Sous la houlette de Moustapha Diop, la ligne éditoriale de la chaîne est de plus en plus critiquée pour son manque d’équilibre et de pluralisme. Là où Walfadjri incarnait autrefois une voix indépendante, capable de tenir tête à tous les régimes sans distinction, beaucoup estiment qu’elle s’est progressivement transformée en relais politique au service d’un seul camp.
Pourtant, du temps de Abdoulaye Wade comme sous Macky Sall, Sidy Lamine Niass avait toujours refusé de courber l’échine devant le pouvoir. Malgré les pressions, les intimidations et les tensions avec les autorités, il avait choisi de préserver l’indépendance de son groupe de presse. Il voulait une télévision capable de dénoncer les abus, d’interpeller les dirigeants et de défendre la démocratie, sans jamais devenir l’instrument d’un pouvoir politique. C’est cette posture qui avait valu à Walfadjri le respect d’une grande partie des Sénégalais.
Aujourd’hui, cette télévision est devenue méconnaissable aux yeux de beaucoup.
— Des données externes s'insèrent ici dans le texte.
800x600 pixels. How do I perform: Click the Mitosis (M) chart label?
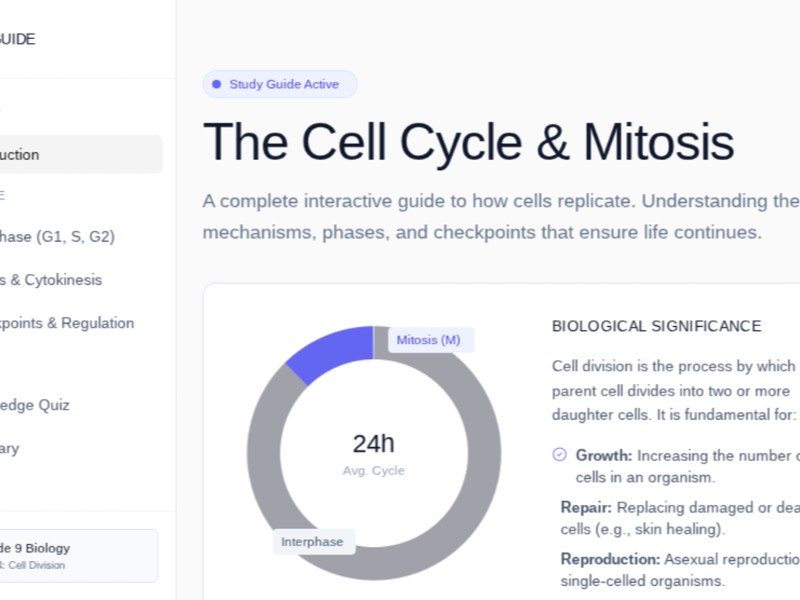(428, 340)
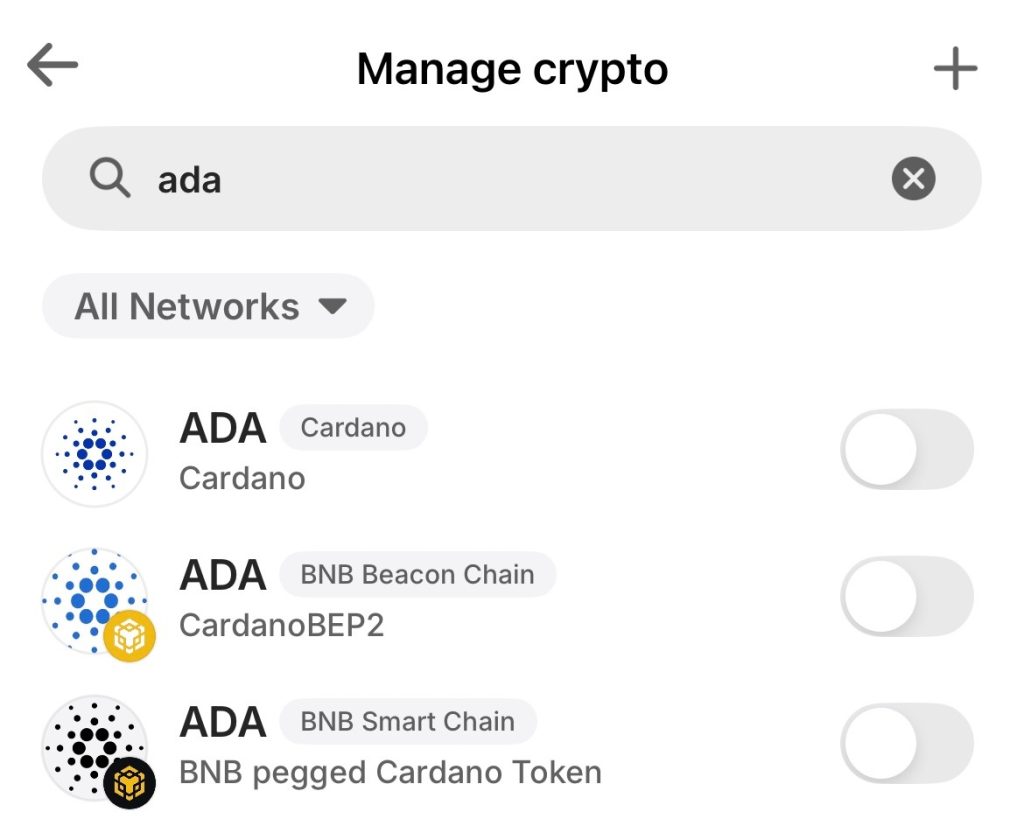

Le traitement de l’information est régulièrement jugé orienté, certaines émissions apparaissant taillées sur mesure pour défendre un seul courant politique, tandis que les voix discordantes y trouvent de moins en moins leur place. Le malaise est d’ailleurs perceptible jusque dans les rangs de la chaîne elle-même. Lors d’une émission, un journaliste reconnu pour son professionnalisme n’a pas hésité à qualifier certains de ses collègues de “Sonkoïstes”. Une sortie révélatrice d’un climat devenu pesant et d’une perception désormais largement répandue.
Voir Walfadjri suivre cette trajectoire est profondément triste pour tous ceux qui croient encore à l’importance d’une presse libre, crédible et équidistante des pouvoirs politiques. Beaucoup pensent aujourd’hui que Sidy Lamine Niass doit se retourner dans sa tombe en voyant ce qu’est devenue cette télévision qu’il avait bâtie avec courage, caractère et indépendance.